Passage for review:
Magnetic to forge closer ties with advertisers under Todd

The magazine marketing body wants to highlight the power of the medium in both print and digital. By Gurjit Degun.

Todd: will also collaborate with the publishers involved to gather more evidence
Todd: will also collaborate with the publishers involved to gather more evidence

Magnetic, the new marketing body for magazines, officially opens this week. It is being led by Sue Todd, the chief executive. Her remit is clear: show off the diverse sector’s power to attract readers. An ad campaign has been created to reflect how magazines appeal to different personalities.

The move comes at a time when fewer people are buying print titles – last month’s ABC Consumer Magazines Report showed a decline of 15 million copies in 2014. However, with social media and web operations, many magazines are reaching into people’s lives more deeply than ever.

The commercial retreat of brands from magazines represents a major challenge for the sector. Group M’s annual report This Year, Next Year: UK Media And Marketing Forecasts expects magazine adspend to have fallen by about 10 per cent year on year in 2014 to below £2.5 billion.

Figures from the Advertising Association and Warc that also incorporate digital gains  provide a slightly healthier picture: magazine adspend is forecast to decline 3.6 per cent this year.

Either way, there are clearly challenges, so the launch of Magnetic is being welcomed with open arms. Dominic Williams, the head of trading at Amplifi, wishes the body had been set up five years earlier. The industry needs help, he says, to "tell the story to clients and agency planners" that consumers are still very much immersed in magazine brands, whether in print or digital form.

As Todd explains: "It’s the brand and what resonates with the consumer that give magazines strength. Every time we talk to a customer or consumer, the same sort of things still resonate – that the brand is trusted, the expertise of the content, the way it’s crafted, how relevant it is and how original it is."

Dataset extract:
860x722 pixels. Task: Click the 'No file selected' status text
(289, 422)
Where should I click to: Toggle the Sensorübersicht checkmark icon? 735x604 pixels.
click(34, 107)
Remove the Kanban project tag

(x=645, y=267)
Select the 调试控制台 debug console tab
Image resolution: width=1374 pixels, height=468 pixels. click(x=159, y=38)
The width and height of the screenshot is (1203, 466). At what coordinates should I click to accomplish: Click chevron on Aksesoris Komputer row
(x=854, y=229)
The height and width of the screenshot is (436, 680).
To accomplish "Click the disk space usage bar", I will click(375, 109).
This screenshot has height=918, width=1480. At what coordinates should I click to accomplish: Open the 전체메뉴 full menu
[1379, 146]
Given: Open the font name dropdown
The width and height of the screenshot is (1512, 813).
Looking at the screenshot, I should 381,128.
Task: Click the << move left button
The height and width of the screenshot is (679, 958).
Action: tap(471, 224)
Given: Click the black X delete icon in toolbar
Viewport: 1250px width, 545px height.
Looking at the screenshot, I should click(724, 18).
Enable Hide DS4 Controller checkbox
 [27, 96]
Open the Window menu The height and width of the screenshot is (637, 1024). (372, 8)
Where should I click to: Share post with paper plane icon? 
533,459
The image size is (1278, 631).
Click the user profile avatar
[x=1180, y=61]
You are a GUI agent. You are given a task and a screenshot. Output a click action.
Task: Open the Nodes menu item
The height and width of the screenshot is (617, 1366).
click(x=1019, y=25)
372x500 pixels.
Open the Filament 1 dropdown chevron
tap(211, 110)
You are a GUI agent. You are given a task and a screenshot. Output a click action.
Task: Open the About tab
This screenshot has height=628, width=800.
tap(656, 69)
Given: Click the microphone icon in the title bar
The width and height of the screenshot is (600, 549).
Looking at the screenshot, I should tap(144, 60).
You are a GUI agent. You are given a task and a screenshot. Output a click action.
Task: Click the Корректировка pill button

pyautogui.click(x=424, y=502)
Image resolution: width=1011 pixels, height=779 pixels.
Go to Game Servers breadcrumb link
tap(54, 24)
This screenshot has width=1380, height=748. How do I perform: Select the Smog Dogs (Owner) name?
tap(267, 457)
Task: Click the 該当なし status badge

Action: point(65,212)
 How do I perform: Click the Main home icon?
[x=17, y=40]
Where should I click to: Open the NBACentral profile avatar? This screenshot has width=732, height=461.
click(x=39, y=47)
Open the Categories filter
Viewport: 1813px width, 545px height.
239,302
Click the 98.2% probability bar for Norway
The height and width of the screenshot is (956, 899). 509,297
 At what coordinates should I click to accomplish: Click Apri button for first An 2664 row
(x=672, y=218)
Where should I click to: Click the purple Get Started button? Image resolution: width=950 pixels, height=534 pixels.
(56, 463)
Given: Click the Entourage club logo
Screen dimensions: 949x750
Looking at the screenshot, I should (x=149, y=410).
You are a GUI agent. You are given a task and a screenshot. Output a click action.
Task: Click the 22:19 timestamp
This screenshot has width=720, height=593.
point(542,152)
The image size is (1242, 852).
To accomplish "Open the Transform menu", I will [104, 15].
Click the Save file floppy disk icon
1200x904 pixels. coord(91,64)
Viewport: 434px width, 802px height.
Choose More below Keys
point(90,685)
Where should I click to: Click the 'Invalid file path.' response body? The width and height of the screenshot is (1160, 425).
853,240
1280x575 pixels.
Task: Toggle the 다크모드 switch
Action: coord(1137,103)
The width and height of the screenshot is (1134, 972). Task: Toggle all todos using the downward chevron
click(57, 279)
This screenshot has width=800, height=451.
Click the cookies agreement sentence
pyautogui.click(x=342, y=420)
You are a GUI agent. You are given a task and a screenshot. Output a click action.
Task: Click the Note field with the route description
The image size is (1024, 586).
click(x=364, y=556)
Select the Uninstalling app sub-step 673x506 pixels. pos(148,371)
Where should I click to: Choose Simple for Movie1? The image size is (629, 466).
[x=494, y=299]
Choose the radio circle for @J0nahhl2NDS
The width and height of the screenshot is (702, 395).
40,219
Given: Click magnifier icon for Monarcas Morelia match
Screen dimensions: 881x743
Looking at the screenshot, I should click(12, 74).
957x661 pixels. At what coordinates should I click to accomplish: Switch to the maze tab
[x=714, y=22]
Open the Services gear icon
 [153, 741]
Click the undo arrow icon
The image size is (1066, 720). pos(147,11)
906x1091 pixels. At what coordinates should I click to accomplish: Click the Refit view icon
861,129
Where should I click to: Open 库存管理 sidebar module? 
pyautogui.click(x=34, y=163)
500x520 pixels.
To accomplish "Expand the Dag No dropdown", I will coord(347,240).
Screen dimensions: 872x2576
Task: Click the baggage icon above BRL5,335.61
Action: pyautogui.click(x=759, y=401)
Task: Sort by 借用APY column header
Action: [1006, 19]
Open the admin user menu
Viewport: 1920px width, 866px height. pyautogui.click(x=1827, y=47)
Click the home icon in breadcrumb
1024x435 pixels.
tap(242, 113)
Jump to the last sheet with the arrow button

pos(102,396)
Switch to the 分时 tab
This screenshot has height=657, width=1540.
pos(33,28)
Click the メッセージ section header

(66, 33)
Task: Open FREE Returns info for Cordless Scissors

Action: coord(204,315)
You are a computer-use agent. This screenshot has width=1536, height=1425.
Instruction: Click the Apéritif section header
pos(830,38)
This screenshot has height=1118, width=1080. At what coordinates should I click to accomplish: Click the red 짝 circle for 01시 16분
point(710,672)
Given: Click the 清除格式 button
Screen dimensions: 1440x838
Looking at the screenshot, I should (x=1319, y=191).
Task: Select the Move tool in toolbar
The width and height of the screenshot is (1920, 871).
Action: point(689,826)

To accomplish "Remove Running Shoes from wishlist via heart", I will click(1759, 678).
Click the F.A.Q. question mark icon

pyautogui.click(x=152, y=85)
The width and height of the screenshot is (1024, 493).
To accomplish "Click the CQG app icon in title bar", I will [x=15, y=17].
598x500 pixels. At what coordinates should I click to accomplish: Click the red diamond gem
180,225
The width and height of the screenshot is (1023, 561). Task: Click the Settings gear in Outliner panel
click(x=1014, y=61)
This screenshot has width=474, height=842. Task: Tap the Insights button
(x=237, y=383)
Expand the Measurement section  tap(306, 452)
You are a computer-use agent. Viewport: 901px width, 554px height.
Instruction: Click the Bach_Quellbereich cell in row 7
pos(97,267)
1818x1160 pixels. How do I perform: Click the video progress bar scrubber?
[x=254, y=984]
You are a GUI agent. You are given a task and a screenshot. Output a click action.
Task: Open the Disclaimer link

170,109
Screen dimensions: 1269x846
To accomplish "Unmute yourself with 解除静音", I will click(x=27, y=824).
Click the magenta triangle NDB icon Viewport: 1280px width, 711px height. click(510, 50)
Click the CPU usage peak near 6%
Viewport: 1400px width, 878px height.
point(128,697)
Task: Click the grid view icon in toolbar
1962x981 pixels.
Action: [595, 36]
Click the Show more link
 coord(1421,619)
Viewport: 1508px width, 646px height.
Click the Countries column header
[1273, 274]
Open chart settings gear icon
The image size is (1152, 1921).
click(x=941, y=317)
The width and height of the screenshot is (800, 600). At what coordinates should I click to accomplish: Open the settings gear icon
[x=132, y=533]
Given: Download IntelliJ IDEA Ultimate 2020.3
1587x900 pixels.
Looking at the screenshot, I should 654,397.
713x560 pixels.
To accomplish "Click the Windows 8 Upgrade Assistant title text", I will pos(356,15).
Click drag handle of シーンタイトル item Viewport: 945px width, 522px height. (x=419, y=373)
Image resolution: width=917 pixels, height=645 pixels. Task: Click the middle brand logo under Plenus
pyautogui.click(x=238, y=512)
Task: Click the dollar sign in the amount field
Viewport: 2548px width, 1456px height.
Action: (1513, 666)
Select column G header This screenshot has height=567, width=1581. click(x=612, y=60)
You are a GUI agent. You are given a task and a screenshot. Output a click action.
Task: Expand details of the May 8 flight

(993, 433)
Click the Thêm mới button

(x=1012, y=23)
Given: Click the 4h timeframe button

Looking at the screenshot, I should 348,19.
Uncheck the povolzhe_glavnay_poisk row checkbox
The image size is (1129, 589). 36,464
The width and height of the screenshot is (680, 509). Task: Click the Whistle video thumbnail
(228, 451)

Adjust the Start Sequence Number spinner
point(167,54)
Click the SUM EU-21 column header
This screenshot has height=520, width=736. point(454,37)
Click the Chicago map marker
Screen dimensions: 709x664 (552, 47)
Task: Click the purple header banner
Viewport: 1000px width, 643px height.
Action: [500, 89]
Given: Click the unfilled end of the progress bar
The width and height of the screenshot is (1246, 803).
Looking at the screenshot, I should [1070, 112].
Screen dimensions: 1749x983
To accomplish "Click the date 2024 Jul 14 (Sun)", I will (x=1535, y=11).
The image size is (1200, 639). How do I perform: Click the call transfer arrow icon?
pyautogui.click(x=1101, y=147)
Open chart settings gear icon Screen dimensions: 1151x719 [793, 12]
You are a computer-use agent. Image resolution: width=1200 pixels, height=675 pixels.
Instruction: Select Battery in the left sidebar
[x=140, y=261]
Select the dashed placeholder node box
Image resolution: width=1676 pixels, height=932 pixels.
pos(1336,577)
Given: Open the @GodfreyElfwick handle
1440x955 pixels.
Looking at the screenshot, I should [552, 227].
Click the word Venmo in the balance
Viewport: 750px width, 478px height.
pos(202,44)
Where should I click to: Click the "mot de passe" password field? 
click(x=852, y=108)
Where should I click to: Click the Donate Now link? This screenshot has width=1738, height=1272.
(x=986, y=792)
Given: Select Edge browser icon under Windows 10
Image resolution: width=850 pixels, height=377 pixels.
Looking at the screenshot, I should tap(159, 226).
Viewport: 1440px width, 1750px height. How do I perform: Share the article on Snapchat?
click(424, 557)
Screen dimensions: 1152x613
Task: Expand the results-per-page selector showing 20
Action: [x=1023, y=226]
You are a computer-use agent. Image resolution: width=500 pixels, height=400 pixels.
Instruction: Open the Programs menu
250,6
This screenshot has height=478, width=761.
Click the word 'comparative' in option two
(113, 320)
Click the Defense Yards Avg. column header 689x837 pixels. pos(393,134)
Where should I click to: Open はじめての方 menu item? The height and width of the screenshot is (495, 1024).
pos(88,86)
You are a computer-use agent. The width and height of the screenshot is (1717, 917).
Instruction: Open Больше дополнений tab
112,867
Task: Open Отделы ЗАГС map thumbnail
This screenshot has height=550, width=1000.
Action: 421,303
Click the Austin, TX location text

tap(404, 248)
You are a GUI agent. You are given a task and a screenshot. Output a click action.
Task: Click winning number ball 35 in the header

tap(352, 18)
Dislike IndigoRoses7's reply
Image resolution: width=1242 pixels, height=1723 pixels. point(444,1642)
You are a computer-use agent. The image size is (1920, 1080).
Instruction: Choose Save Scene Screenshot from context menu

Problem requirements: Write a continuation of the article on the launch of Magnetic, the magazine marketing body, beginning after its last sentence. The items that come after the article are separate material and have no connection to it.

Expected answer:
Magnetic’s Rules Of Attraction study by Crowd DNA found that consumer demand for magazine content is increasing rapidly. Of the 15,000 people surveyed, 22 per cent have a daily connection with magazines in 2015, compared with 12 per cent in 2014. In addition, 28 per cent say they intend to interact with magazine brands more this year.

Research suggests that consumers also absorb messages in ads from magazines more than from other media. A study by Adobe found that 38 per cent of readers in the US are influenced by magazine commercials, compared with 23 per cent for TV spots. This is why high-end brands such as Dior, Chanel and Prada choose to feature in the likes of Vogue and Esquire.

It’s a positive narrative and, Todd says, why Bauer Media Group, Dennis Publishing, Haymarket, H Bauer Publishing, Hearst Magazines UK, Immediate Media and Time Inc UK have joined forces to fund Magnetic. However, Williams adds that Todd will need to make sure the publishers are "fighting from the same hymn sheet" and move quickly to market the sector in the same way that Thinkbox does for TV.

Todd is ready for the challenge ahead and is adamant that the eight-strong team at Magnetic will work with publishers to gather more evidence and with advertisers to help them become more involved. She says the launch of Magnetic is "definitely an acknowledgment that we need to work more closely with advertisers and with the market".